Кроме новоорлеанских де Маржераков, никаких других родственников в Америке у него не было. Его немногочисленные друзья и знакомые сами были путешественниками, исследователями и охотниками и зачастую не имели своего угла, кочуя от форта к форту, от одной стоянки до другой. Самому Жану подобный образ жизни нравился, но он понимал, что нельзя странствовать вечно, к тому же одно дело – путешествовать одному, и совсем другое – вместе с Вачиви. Отправляясь в усадьбу де Маржераков, Жан рассчитывал пожить у родственников несколько месяцев. Этого срока, казалось ему, будет достаточно, чтобы определиться с дальнейшими планами, но теперь никакого запаса времени у него не было. Нужно было что-то решать – и срочно.

Повозку, уже не такую шикарную, им подали через полчаса. Ни Анжелика, ни Арман попрощаться с племянником не пожелали. Тобиас и двое слуг погрузили вещи, черный кучер хлопнул бичом, и Жан с Вачиви двинулись в обратный путь. На этот раз они ехали гораздо медленнее. Только около полуночи они добрались до Нового Орлеана и сразу отправились в гостиницу на улице Шартрез, где уже останавливались раньше. Жану казалось, что коль скоро тогда никаких проблем не возникло, он сможет снова снять здесь номер, но ошибся.
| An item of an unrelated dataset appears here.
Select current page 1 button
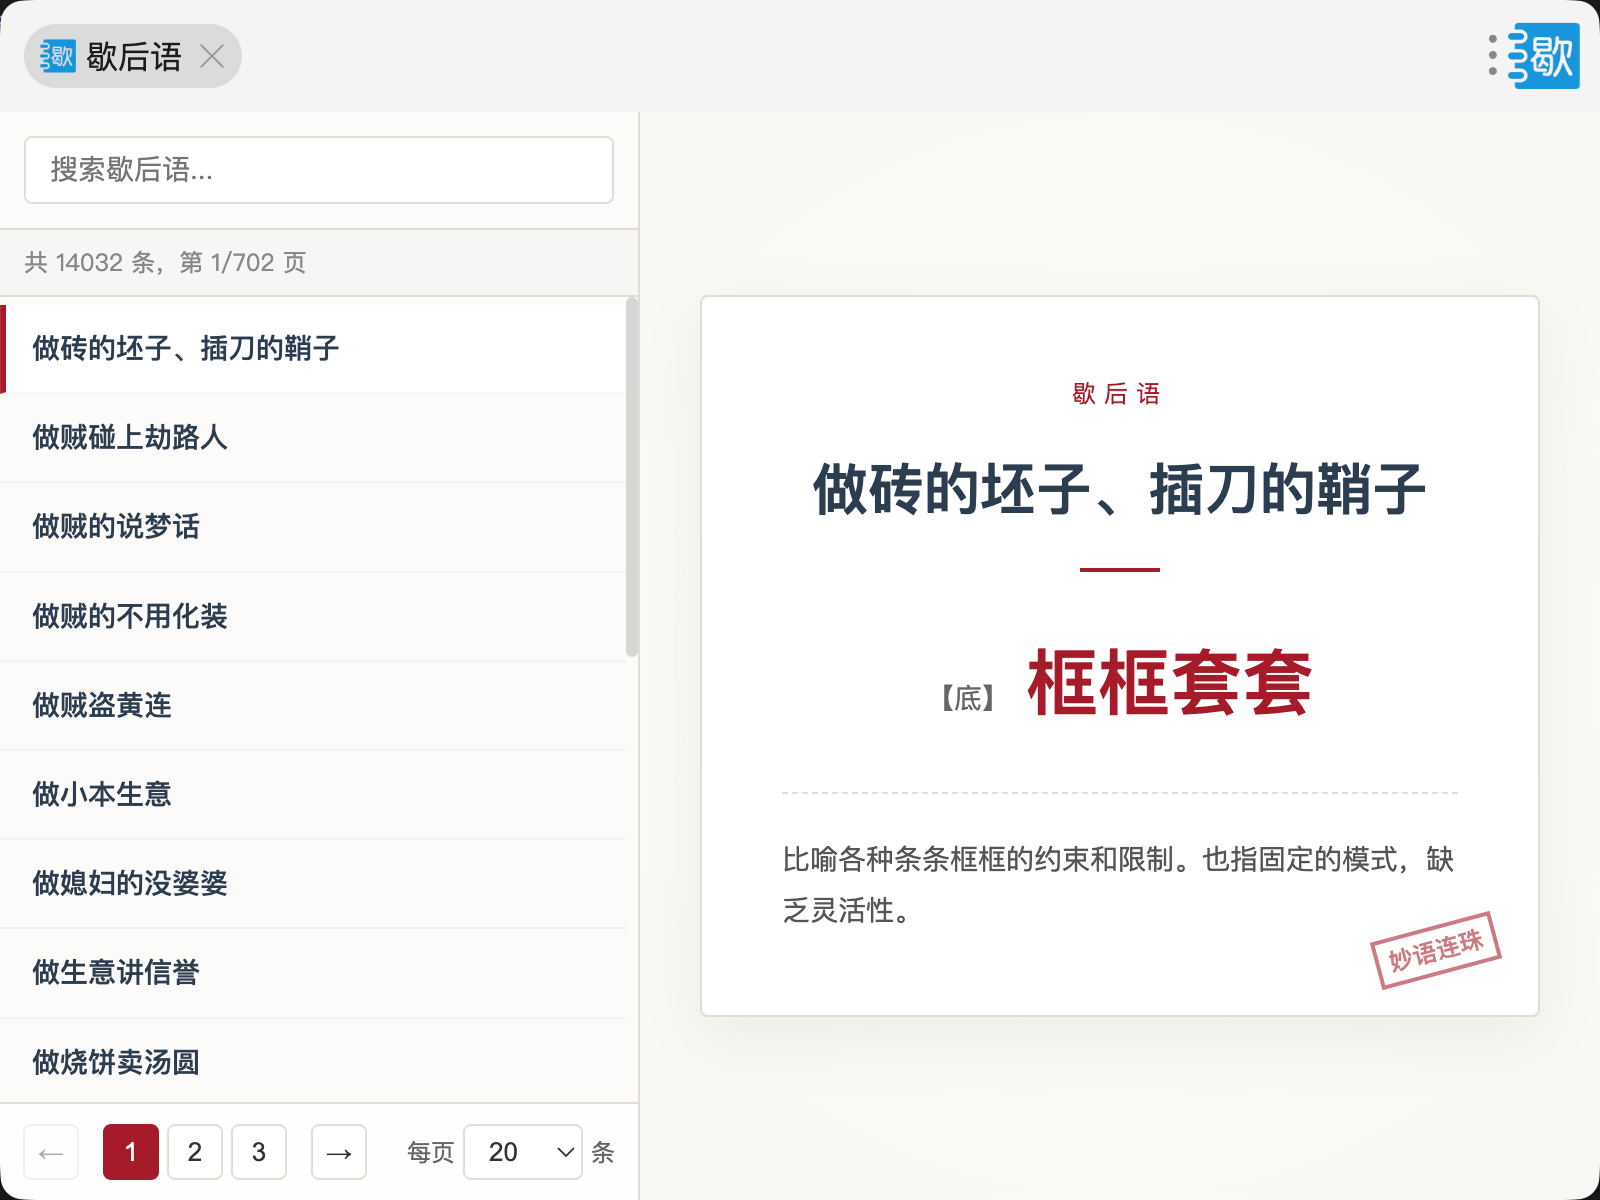 pyautogui.click(x=131, y=1152)
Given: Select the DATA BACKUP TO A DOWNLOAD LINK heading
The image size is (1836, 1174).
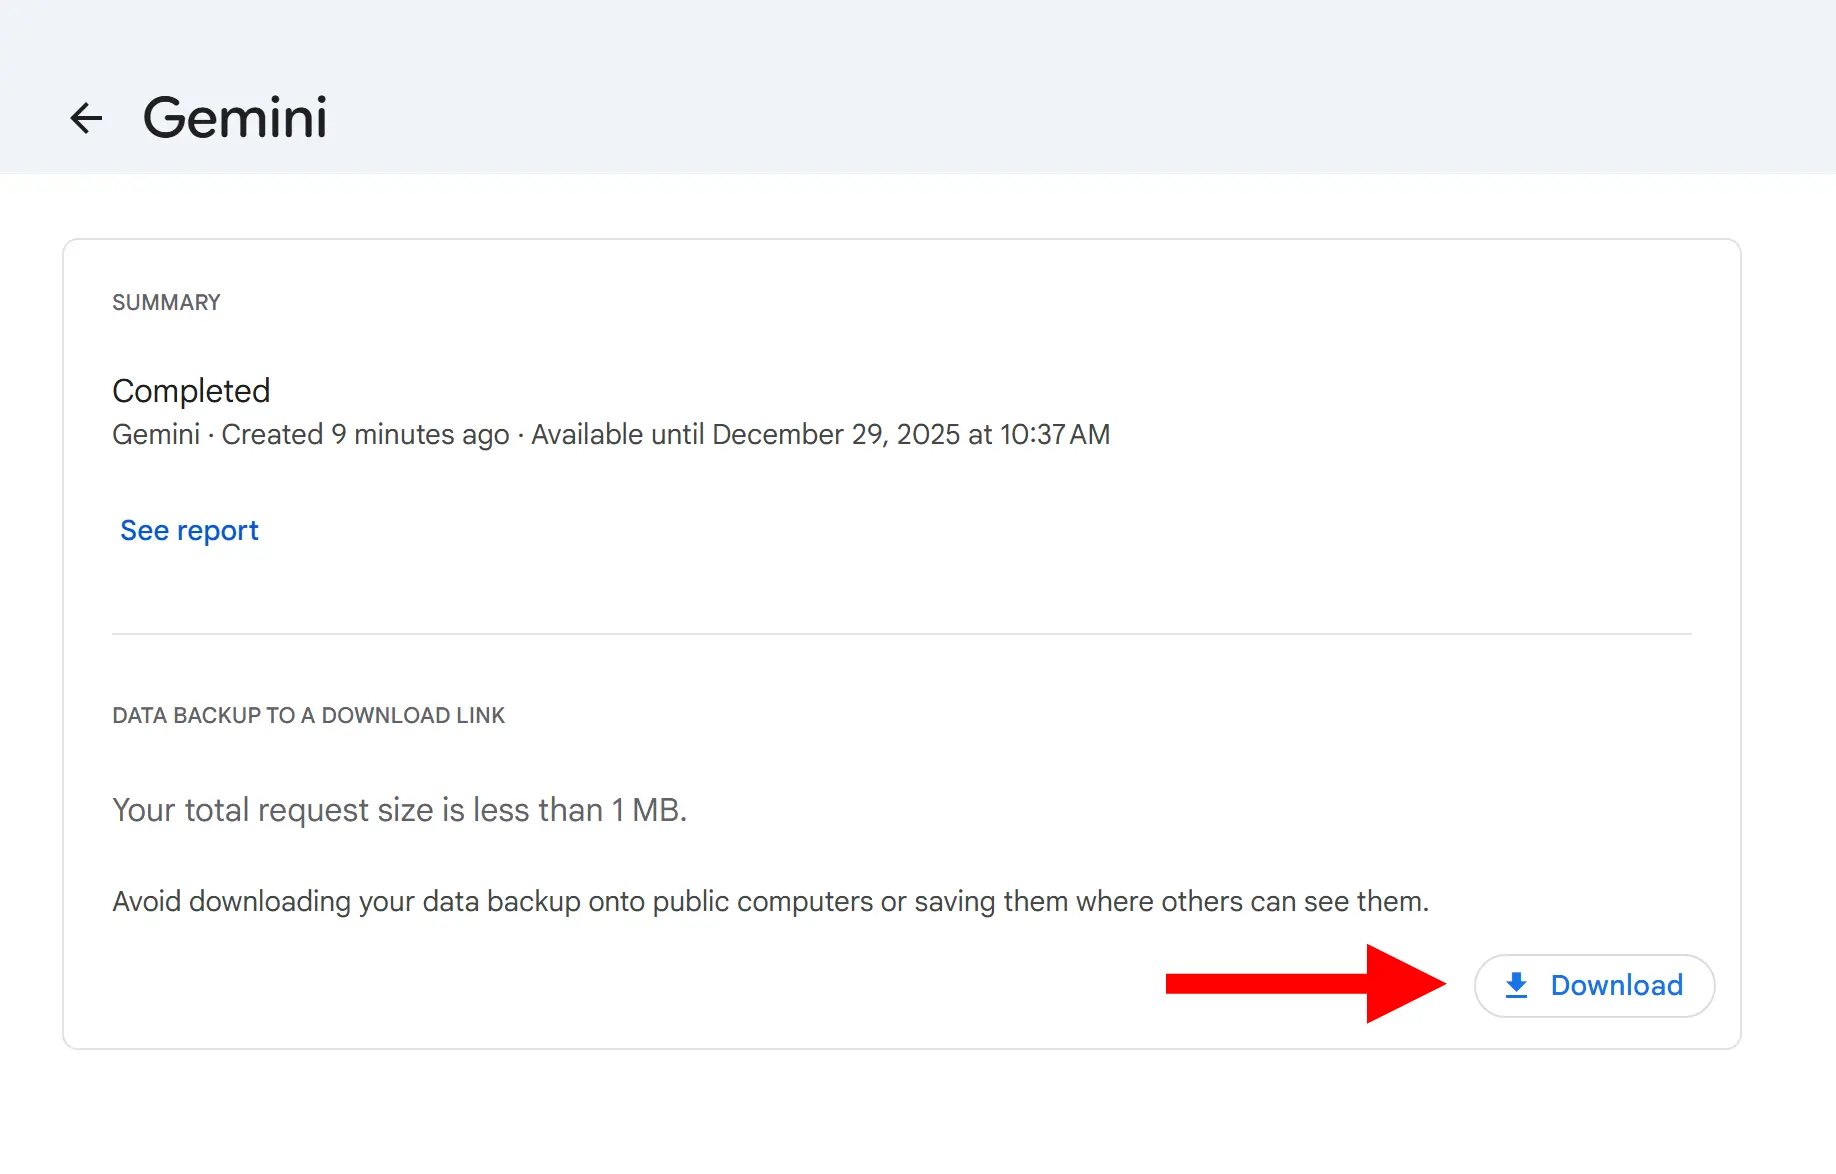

Утром, договариваясь насчет номера, Жан сказал служащему, что комната нужна ему всего на несколько часов, но сейчас был вечер, и этого оказалось достаточно, чтобы клерк уставился на него с нескрываемым подозрением. Он долго думал, потом – несмотря на поздний час – пошел советоваться с управляющим и в конце концов выдал им ключ от крошечной комнатушки в задней части дома, куда обычно селили недостаточно почтенных постояльцев. Что ж, по крайней мере, у них было где переночевать.

– Как долго вы намерены у нас пробыть, сэр? – с беспокойством спросил клерк.

– Не знаю, – ответил Жан честно. Он и правда не знал, поскольку никакого желания снова встречаться с родственниками и подвергать Вачиви еще одному испытанию у него не было. Но как им теперь быть? Что делать?

– Может быть, несколько недель, – добавил он мрачно. Жан надеялся, что со временем он что-то придумает, но сейчас у него не было ни одной мало-мальски подходящей идеи.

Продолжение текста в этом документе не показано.